Ihre neue Flying-V musikalisch gespielt, mit beiden Händen aus zwei Richtungen überfordert oder im Knien malträtiert. Liz Ball daneben an der zweiten Gitarre immer sachlich. Gute Laune in tiefer Konzentration.
„Have you guys been here the last time we played?“. Das war beim Reeperbahnfestival 2016, gleiche Bühne. Damals deutlich undifferenzierter und krachiger als heute. „Yeeees“ Eindeutig kamen viele Gäste wieder.
Passend zur Bandhistorie, aufgearbeitet im Track „Sober Motel“, gibt es nur Wasser auf der Bühne. Keine wilde Party, kein Exzess. Hochkonzentrierte Musik. In ihrer ungemütlichen, schwierigen Schönheit faszinierende Musik.
Die Show selber wird zur Nebensache. Dilly Dally spielen primär Tracks der neuen Platte, zwischengestreut und rauher ein paar Tracks vom Erstlingswerk.
Ansagen zu den Tracks gibt es keine. Ist auch vollkommen egal. Ein organischer Flow an Sound zieht einen wie an der Schnur durch den Gig. Grenzen zwischen Tracks verschwimmen.

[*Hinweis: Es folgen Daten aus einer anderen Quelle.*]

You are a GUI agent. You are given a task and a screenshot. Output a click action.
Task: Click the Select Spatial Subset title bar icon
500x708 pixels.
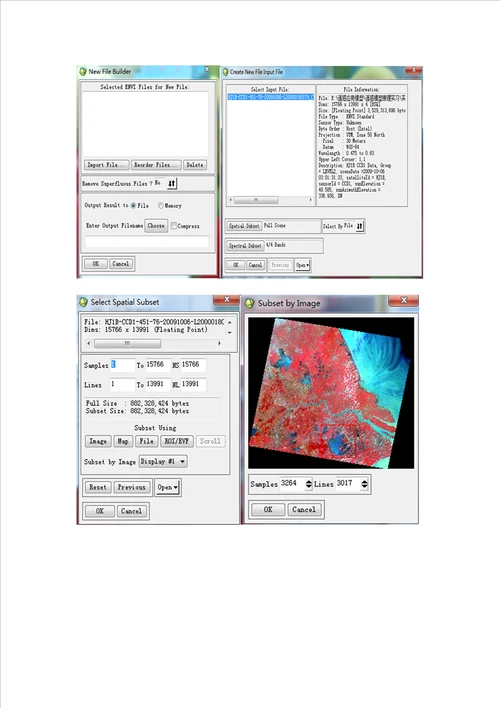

Zugabe. Sie hoffen, dass nicht alle heimgehen und nach dem Gig noch dableiben. Man merkt, dass ihnen das Ende der gut besuchten Club-Tour schwerfällt.
Dass Dilly Dally die Energie für ihre Gigs aus dem Publikum ziehen glaubt man sofort. Die vier sind auf der Bühne viel besser aufgehoben als im Studio.